Instrução da tarefa A:
Verifique se cada afirmação abaixo está de acordo com o texto sobre o trapper Matuê, respondendo sim ou não e citando literalmente as palavras do texto que decidem a questão. (i) Matuê diz que de fato comeu a prima de Menestrel. (ii) "Tuêzinho do 085" alude ao DDD da terra natal do trapper. (iii) A música "Máquina do Tempo" usa um sample de Charlie Brown Jr.
Instrução da tarefa B:
Dê continuidade ao texto sobre o trapper Matuê, começando logo após a última frase apresentada.

Documento de origem:
* * *

Outro exemplo é “Quer Voar”, em que ele se proclama o “comedor de primas”. “Isso vem da música ‘Máquina do Tempo’, que eu falo ‘foi mal por comer a sua prima’. Era uma zueira com o [rapper] Menestrel. Mas eu não tinha comido a prima dele. Ele queria saber o que eu fazia para ter liberdade na hora de criar. Eu só falei ‘mete umas coisas nada a ver e seja o que Deus quiser, vai no instinto, seja engraçado e intuitivo’. E aí eu mostrei para ele como é fácil.”

Esse é só mais um jargão do trapper, assim como o “Tuêzinho do 085”, uma referência ao DDD de sua terra natal. Ainda que tenha surgido numa onda do trap ainda muito ligada à música americana, Matuê tem desenvolvido uma estética que conversa cada vez mais com o Brasil, do sample de Charlie Brown Jr. em “Máquina do Tempo” ao estilo despojado e viajado das batidas —que casam mais com um passeio na praia do que com uma festa numa boate.

* * *

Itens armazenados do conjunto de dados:
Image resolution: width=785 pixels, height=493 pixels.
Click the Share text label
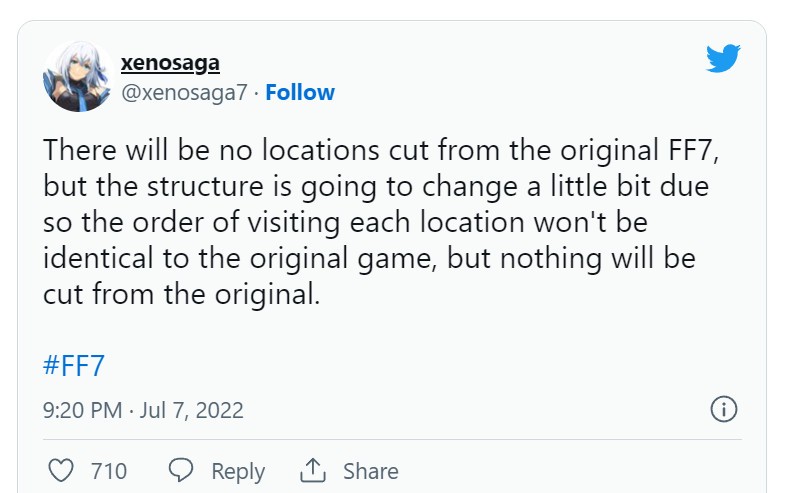[x=371, y=471]
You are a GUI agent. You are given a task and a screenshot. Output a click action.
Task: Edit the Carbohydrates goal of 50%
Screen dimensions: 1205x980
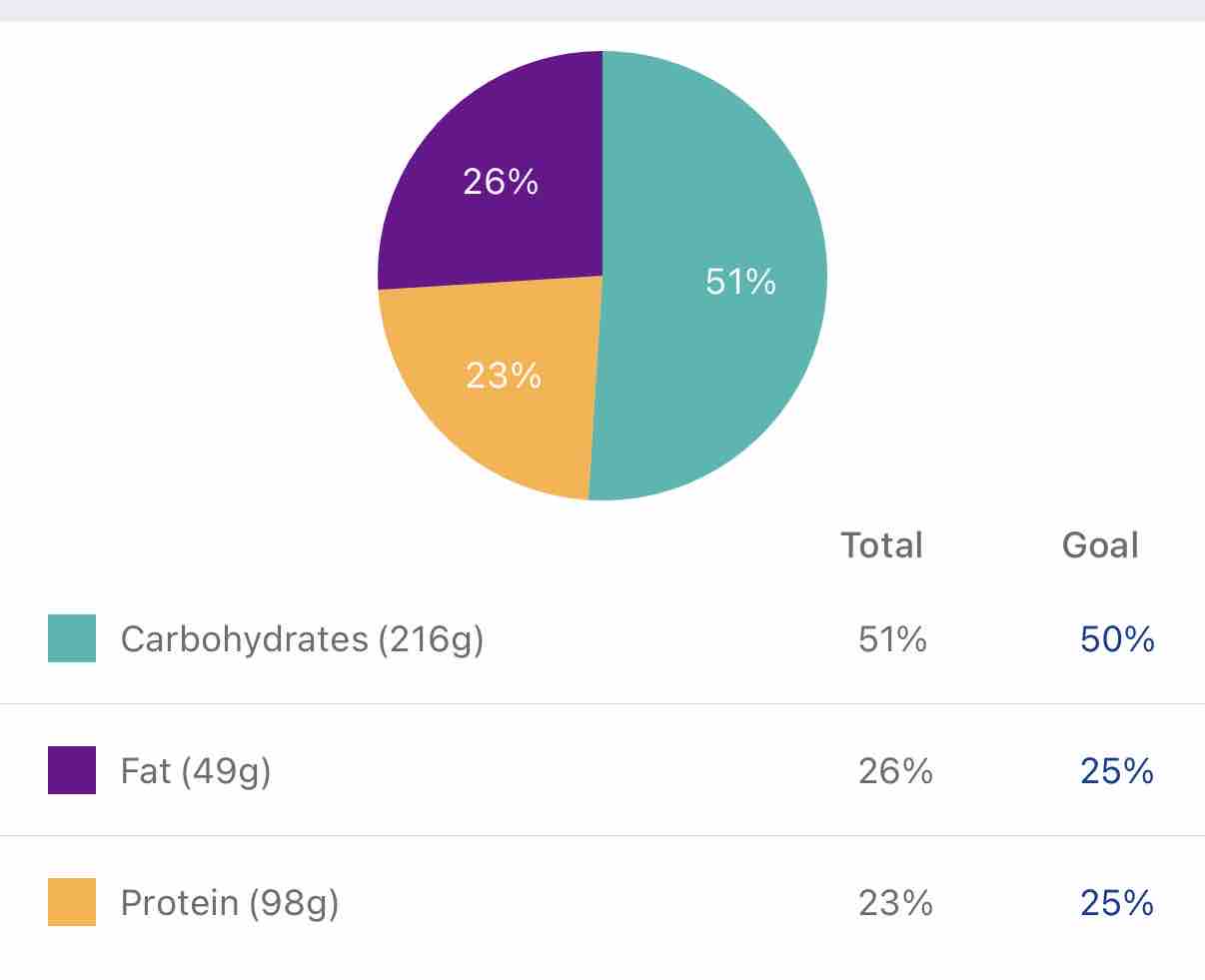click(x=1117, y=639)

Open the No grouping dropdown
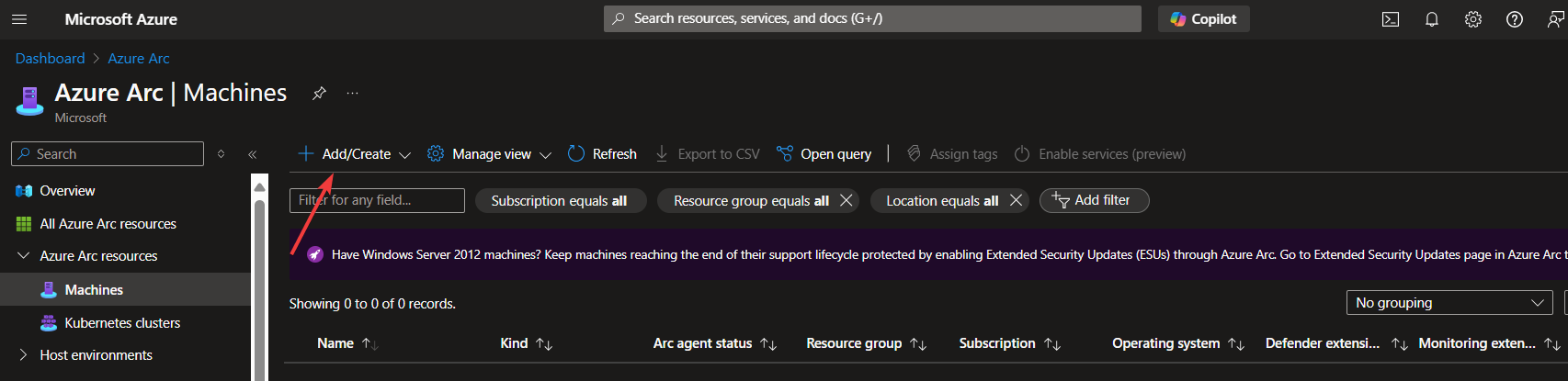click(x=1449, y=303)
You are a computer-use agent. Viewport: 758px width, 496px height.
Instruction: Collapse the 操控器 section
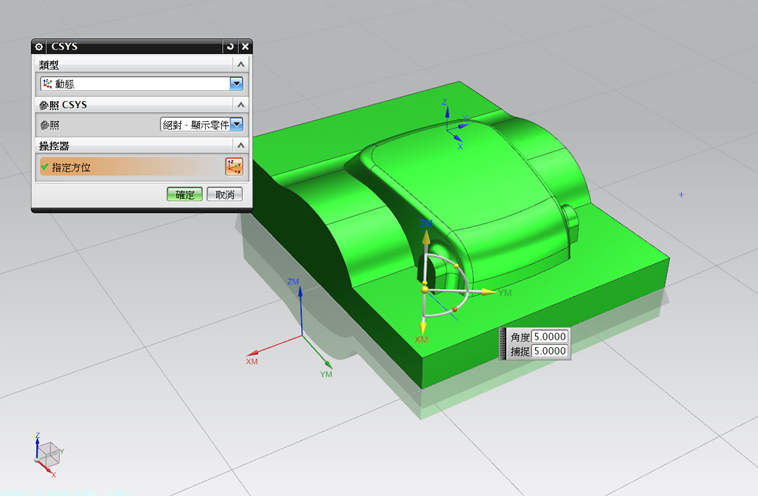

* * *

Resultado da tarefa A:
(i) Não. "Mas eu não tinha comido a prima dele."
(ii) Sim. "uma referência ao DDD de sua terra natal"
(iii) Sim. "do sample de Charlie Brown Jr. em “Máquina do Tempo”"

Resultado da tarefa B:
“É Sal”, música do disco “Máquina do Tempo”, fala sobre a vivência na capital cearense, mas é mesmo em “Quer Voar” em que ele estabelece as ligações com o rap de sua área. Na letra, Matuê diz que é “lenda tipo Don”, se referindo ao rapper Don L, nome seminal do estilo em Fortaleza, ex-integrante do grupo Costa a Costa e que hoje tem uma respeitada carreira solo.

“Quando eu escrevi essa linha, fiquei pensando ‘pô, será que o cara vai achar ruim?’. Achei que ele ia falar ‘tu é lenda onde, tá viajando?’. Mas foi a reação contrária. Ele sentiu que eu estava mandando um salve. O cara, para nós, é referência máxima. Ele vem de uma época em que o Don L era o Don L. E só ele tinha essa moral de participar do rap porque ele é um gênio, e não tinha espaço para quem não fazia aquela linha de som, que fazia coisas que são mais para pista.”

Matuê chama Don L de “gênio maluco das palavras e dos sons” e diz que, para além de Drake ou Future, foi o conterrâneo quem abriu a cabeça dele para o uso do Auto-Tune, uma de suas marcas registradas. “Foi um dos primeiros caras que eu vi usar o Auto-Tune, naquela música [‘Sangue É Champanhe’] com a Flora Matos. E era um mano da minha cidade. Tinha pessoas aqui que conheciam o cara. As pessoas têm que entender o valor que isso tem.”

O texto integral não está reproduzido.